— EXERCISE REQUIREMENTS —
Wherever the word "computer" occurs in the listing, copy the whole line.

— RECORDS FOR THE EXERCISE —

######

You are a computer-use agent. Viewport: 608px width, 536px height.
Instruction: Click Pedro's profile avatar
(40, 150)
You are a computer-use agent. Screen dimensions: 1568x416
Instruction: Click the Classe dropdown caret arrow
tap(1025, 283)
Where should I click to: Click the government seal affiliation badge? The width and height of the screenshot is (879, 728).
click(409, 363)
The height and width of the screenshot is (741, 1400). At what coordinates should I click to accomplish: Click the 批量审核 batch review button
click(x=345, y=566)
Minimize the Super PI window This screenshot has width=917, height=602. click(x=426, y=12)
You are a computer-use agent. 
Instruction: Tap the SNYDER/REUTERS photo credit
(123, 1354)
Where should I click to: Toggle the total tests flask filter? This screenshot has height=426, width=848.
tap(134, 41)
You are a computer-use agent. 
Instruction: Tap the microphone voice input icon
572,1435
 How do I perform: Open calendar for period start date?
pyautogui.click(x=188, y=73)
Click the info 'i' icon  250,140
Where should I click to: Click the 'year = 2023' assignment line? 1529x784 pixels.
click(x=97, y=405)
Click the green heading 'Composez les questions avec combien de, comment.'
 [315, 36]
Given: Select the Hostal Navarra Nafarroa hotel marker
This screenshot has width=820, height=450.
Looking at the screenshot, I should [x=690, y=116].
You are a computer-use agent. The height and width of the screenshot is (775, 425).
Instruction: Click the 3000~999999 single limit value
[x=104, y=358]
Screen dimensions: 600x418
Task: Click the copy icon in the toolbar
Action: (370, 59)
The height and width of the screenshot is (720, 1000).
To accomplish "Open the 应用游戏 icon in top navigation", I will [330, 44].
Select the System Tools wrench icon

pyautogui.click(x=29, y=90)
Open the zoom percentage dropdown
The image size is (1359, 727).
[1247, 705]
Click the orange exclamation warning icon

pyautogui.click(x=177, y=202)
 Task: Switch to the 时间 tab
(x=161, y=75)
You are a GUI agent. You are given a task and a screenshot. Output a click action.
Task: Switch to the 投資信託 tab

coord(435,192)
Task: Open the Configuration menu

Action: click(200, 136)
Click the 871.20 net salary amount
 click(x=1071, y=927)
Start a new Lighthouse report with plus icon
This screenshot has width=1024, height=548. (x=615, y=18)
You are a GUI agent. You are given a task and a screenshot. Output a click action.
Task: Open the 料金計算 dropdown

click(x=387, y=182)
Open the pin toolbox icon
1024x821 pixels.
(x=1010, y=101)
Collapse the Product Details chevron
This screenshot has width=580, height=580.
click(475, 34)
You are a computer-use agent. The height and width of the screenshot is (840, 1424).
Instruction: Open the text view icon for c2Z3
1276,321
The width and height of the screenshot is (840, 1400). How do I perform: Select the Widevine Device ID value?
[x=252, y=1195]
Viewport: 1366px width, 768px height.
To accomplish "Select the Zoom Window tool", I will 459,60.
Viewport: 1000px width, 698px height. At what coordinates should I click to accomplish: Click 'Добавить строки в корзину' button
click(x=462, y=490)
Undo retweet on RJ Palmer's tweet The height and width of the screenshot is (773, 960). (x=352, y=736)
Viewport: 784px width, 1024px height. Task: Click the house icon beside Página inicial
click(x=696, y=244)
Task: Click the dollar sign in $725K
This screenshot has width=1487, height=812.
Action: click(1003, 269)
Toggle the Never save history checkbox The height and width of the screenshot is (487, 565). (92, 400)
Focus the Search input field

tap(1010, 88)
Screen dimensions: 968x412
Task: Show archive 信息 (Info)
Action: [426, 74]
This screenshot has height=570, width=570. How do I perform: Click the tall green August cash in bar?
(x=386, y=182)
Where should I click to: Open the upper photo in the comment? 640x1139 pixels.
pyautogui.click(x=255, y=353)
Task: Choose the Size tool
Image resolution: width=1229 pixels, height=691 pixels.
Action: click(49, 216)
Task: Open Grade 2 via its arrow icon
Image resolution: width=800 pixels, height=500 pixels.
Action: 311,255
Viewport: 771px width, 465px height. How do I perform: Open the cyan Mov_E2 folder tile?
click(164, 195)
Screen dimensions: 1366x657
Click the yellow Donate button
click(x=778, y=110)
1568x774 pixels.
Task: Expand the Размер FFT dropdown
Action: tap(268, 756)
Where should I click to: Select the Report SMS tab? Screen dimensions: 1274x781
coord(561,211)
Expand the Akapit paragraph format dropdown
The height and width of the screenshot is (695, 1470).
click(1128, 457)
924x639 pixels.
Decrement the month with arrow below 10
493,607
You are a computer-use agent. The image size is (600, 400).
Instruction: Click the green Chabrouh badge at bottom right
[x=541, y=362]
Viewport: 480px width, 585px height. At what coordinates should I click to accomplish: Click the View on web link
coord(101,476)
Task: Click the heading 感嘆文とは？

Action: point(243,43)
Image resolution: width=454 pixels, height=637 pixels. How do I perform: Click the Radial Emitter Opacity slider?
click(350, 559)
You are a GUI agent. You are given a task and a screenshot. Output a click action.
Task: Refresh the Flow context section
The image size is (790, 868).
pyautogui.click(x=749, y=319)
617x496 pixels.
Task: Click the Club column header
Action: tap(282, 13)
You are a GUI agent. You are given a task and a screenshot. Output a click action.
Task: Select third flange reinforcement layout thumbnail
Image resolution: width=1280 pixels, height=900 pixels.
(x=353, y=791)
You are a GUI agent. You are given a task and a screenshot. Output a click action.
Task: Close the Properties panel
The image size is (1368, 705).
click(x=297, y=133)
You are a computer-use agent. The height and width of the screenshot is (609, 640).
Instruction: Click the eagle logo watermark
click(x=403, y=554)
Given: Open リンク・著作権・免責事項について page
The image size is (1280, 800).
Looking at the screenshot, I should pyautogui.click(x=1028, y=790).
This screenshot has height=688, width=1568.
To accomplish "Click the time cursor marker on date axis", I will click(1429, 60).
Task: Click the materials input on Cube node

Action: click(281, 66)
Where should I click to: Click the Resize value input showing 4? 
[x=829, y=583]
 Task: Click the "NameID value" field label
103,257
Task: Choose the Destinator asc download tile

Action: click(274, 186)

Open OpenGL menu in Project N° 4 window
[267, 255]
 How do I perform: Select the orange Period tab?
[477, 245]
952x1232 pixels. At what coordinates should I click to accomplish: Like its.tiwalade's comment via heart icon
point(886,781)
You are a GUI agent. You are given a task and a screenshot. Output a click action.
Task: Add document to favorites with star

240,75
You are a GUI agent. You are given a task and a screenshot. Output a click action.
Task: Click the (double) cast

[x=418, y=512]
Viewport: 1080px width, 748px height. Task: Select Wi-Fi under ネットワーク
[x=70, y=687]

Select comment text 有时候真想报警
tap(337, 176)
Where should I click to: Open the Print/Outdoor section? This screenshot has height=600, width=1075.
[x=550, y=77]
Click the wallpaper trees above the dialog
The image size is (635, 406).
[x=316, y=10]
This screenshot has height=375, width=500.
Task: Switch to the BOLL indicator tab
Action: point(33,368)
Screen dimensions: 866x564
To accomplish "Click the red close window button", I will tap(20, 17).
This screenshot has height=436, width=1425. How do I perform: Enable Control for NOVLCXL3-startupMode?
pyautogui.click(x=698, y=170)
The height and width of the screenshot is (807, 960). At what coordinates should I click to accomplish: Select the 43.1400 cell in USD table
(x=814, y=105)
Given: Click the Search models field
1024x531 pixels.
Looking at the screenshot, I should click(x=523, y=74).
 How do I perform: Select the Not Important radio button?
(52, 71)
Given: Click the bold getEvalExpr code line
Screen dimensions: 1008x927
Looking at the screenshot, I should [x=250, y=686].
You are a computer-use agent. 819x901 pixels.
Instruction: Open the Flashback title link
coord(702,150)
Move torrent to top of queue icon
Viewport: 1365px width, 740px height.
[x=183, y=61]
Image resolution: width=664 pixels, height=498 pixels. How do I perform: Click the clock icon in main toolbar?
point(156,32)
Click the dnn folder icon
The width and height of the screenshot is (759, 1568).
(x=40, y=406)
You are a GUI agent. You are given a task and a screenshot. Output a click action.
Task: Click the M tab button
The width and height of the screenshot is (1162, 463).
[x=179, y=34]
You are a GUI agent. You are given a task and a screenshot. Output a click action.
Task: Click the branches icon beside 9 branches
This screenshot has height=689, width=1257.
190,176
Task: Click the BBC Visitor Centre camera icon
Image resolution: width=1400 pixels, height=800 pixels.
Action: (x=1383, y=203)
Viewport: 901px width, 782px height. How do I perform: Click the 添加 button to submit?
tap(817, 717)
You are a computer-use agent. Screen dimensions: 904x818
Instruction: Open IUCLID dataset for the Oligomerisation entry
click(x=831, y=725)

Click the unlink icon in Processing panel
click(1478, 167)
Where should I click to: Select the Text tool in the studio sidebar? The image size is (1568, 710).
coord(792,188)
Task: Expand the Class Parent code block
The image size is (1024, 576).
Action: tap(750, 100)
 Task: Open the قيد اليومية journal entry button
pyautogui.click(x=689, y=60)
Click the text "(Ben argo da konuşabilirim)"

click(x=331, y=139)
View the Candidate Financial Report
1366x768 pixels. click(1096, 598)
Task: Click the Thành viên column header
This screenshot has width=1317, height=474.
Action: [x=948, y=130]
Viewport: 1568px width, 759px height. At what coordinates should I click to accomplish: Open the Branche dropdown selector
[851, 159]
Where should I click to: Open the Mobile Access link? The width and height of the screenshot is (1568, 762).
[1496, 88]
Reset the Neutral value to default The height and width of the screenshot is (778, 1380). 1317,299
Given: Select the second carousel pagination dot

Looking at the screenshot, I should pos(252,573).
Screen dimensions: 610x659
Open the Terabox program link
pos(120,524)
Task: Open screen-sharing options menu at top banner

######

— REPLY TO THE EXERCISE —
You are a computer-use agent. Viewport: 608px width, 536px height.
You are a computer-use agent. Screen dimensions: 1568x416
You are a computer-use agent. 
You are a computer-use agent. 
You are a computer-use agent. The height and width of the screenshot is (775, 425).
You are a computer-use agent. The height and width of the screenshot is (840, 1424).
You are a computer-use agent. The image size is (600, 400).
You are a computer-use agent. The height and width of the screenshot is (609, 640).
You are a computer-use agent. 819x901 pixels.
You are a computer-use agent. Screen dimensions: 904x818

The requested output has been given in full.